Münchner Merkur 10. November 2008
… Das Programm wechselte zwischen eigenen Arrangements von Peter Wegele und den Interpretationen der Musik des amerikanischen Pianisten, Komponisten und Dirigenten George Gershwins. Seiner ruhigen Musik, die schnell auch andere Gesichter zeigt, widmen sich die Beiden mit großem Respekt. Folglich gab es viel von Gershwins Lebenswerk zu hören, wie den weltberühmten Jazz-Standard „The Man I Love“. Das Englischhorn gab diesem Stück eine andere Note, als man sie … im Original von Gershwin kennt.
Ähnlich verhielt es sich mit dem klassischen Klavierstück „Prelude Nr. 2“ des Amerikaners. Darin begann Wegele am Flügel dramatisch. Er setzte einzelne, dunkle Töne und ließ ihnen die Zeit, sich über den Resonanzkörper langsam zu verflüchtigen. Wienerts Oboe legte sich ein wenig später sanft und melancholisch über die Einstiegsinszenierung. Ein schwieriges Stück, das nach und nach in einen schnellen Wechsel von Tempo und Ruhe verfiel. Bei der Interpretation von Passagen aus Gershwins Oper „Porgy and Bess“ gelang es der Berliner Musikerin, mit der Oboe oder dem Englischhorn das gleiche Gefühl zu vermitteln, wie es ein Text per Gesang nicht viel besser aussprechen könnte.
Zwischen die romantischen Balladen, mischten sich immer wieder eigene Arrangements von Wegele, die frecher wurden, die Dynamik und Rhythmik ins Geschehen brachten. So hob sich ein „vogelwildes Stück“, wie der Jazz-Pianist es ankündigte, stark von allem übrigen des Abends ab. Es war eine verjazzte Improvisation eines serbischen Volksliedes, mit einer unglaublichen Geschwindigkeit … Heiterkeit und Frohsinn drückte das Stück aus, doch zusehends wurden die Klanglinien gegenläufig, verwickelten sich, tanzten und hüpften, bis sie letztlich an eine ausgelassene Stimmung am Rummelplatz erinnerten.
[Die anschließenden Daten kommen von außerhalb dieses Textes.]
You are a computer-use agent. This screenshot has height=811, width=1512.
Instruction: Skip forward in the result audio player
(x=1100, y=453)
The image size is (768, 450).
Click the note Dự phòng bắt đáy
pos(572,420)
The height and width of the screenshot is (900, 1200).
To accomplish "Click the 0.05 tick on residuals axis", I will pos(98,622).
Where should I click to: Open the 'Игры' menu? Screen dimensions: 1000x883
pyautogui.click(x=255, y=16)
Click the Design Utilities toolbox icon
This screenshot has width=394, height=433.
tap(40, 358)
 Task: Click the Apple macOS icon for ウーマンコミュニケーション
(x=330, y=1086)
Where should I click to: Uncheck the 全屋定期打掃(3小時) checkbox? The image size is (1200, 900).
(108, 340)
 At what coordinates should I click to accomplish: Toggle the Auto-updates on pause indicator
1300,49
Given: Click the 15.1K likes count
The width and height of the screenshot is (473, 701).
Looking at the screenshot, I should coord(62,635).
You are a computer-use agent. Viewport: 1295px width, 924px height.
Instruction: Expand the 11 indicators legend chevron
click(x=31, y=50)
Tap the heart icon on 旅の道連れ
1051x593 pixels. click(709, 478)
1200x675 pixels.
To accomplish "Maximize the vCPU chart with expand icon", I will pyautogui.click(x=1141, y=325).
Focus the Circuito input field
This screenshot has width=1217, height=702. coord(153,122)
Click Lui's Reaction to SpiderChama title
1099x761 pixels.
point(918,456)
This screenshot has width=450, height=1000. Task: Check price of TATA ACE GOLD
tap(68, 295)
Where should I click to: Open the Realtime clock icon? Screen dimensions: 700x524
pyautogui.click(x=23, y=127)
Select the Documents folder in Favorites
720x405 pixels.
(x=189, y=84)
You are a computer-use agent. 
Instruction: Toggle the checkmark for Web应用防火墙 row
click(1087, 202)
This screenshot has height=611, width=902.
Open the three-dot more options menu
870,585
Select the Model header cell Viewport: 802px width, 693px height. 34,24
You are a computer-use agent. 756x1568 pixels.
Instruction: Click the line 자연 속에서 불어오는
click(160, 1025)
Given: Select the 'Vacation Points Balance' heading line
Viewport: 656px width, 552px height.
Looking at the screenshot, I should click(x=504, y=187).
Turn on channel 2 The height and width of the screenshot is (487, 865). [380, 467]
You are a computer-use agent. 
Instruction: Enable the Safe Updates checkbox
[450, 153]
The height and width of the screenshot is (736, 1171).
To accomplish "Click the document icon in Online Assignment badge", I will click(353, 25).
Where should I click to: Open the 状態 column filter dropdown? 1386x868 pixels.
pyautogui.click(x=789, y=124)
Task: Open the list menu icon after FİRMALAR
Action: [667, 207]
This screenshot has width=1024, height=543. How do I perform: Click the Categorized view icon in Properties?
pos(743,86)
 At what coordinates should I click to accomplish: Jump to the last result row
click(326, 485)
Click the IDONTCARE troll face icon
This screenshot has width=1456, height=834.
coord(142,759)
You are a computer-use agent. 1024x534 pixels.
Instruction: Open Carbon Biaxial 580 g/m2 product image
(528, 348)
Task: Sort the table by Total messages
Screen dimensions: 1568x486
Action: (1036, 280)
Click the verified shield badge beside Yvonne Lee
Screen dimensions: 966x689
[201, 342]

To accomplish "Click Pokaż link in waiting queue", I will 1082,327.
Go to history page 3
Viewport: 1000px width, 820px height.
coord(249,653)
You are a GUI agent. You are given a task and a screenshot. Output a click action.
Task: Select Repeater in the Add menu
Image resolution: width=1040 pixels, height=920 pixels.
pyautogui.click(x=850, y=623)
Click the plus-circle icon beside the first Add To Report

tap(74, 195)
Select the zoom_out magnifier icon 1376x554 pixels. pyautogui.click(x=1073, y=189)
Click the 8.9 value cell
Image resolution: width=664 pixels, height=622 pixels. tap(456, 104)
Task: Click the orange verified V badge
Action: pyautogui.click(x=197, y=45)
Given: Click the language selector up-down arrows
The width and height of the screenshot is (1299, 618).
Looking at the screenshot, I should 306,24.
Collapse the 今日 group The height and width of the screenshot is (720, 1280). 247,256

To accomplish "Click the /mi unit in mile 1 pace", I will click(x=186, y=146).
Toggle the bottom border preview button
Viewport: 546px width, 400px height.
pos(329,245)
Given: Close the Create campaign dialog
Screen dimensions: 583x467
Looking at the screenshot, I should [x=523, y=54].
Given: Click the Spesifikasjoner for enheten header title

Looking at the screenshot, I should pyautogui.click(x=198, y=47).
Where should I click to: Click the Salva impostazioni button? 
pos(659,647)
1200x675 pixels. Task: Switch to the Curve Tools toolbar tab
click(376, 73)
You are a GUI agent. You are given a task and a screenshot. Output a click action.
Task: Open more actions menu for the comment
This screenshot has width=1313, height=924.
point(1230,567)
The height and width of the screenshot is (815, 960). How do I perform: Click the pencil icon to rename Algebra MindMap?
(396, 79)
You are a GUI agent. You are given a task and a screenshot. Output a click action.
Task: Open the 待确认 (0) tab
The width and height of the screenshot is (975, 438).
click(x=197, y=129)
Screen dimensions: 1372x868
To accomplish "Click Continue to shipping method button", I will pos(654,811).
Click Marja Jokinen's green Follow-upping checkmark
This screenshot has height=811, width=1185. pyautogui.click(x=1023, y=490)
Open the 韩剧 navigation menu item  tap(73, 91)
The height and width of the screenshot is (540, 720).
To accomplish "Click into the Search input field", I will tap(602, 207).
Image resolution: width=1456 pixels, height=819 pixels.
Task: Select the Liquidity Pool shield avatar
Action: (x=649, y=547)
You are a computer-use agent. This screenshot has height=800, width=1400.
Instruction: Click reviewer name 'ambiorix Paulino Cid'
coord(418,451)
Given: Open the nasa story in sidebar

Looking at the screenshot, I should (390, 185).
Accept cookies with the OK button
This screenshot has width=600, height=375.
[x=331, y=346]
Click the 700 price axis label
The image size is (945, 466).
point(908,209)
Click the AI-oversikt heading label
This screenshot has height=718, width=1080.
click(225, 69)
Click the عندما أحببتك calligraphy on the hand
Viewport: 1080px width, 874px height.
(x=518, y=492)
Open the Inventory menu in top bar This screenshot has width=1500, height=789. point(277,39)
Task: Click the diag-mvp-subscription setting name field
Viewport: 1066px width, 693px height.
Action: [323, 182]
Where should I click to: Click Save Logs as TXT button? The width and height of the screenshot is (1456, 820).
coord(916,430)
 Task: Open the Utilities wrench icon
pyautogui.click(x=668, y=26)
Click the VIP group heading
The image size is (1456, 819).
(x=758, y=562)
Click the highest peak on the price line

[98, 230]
Die schnellen Jazz-Passagen von Wegele am Flügel forderten die gemächlichen Orchesterinstrumente von Annedore Wienert ordentlich heraus, doch verstand sie es, mit strenger Führung aus ihnen ungeahntes Temperament zu locken.
Die Kombination aus ruhige Balladen und dreistem Jazz ist den beiden Musikern auf “Necessarily Two” geglückt.